相変わらず縛られたまま、俺の上には課長が乗っている。
タイは外され、シャツのボタンは全開で、ズボンとパンツを引きずり下ろされたのがついさっき。
「待って下さい!!」
「待たねえ」
「俺ムリです! ほんとムリです!!」
「気持ち良くイかせてやる。お前は寝てるだけでいい」
「いい事なんてなんもないですよね!?」
大変だ。
課長がおかしい。
このままだと俺は確実に食われる。
風呂に行ったせいかほんのりと色づいたその頬も、どこか虚ろにぼんやりとした目元も、いつもバリバリ仕事をこなすカッコイイ課長とはまるで別人のようだ。
誰よりも厳しくて、けれど誰よりも頼りになって優しくて、社内の女の子達で課長に憧れない子はいないとまで言わせるほどのハイスペックイケメンなこの人。
そんな人が。
なんで。
「悪いな」
「そ……そう思うんなら退いて下さい!」
「それは駄目だ。もう限界なんだよ。お前見てるとムラムラして仕方ねえ」
「!!!」
なんか言われた衝撃的一言。
どういう事ですか。
あんたずっと俺をそんな目で見てたんですか。
余りの驚愕に声も出なくなっている俺をよそに、課長は堪えきれないと言わんばかりに上体を伏せて俺の体に唇を寄せた。
「かちょッ、……」
ちゅっと、首筋に吸い付かれ、そこから下へ下へと肌を堪能するようにゆっくり舌を這わせていく。

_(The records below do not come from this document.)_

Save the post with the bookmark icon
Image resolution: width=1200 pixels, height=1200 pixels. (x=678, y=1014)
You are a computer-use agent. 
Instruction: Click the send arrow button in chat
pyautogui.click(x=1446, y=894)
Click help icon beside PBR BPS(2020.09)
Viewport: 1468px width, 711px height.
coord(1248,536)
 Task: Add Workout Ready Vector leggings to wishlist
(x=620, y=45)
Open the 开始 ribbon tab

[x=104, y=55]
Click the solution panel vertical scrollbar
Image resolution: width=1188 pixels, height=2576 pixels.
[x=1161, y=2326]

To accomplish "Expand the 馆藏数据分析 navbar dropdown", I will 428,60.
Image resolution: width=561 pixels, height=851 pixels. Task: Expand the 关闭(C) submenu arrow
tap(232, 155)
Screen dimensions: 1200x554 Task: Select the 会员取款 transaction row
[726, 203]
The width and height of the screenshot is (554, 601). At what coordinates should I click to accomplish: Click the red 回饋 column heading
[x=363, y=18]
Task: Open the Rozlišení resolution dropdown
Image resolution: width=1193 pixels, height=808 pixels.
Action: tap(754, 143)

鎖骨にカリッと噛みつかれると思わず肩が小さく揺れて、課長はそんな俺の反応を逐一観察しては目を細めていた。
妙に、うっとりと。
俺の体を触って何が楽しいのか、その表情はまさに恍惚といった感じだ。
上気した頬もぼんやりとした眼差しも時折のぞかせる赤い舌も、どこもかしこも色めき立っていて同じ男とは言え目のやり場に困る。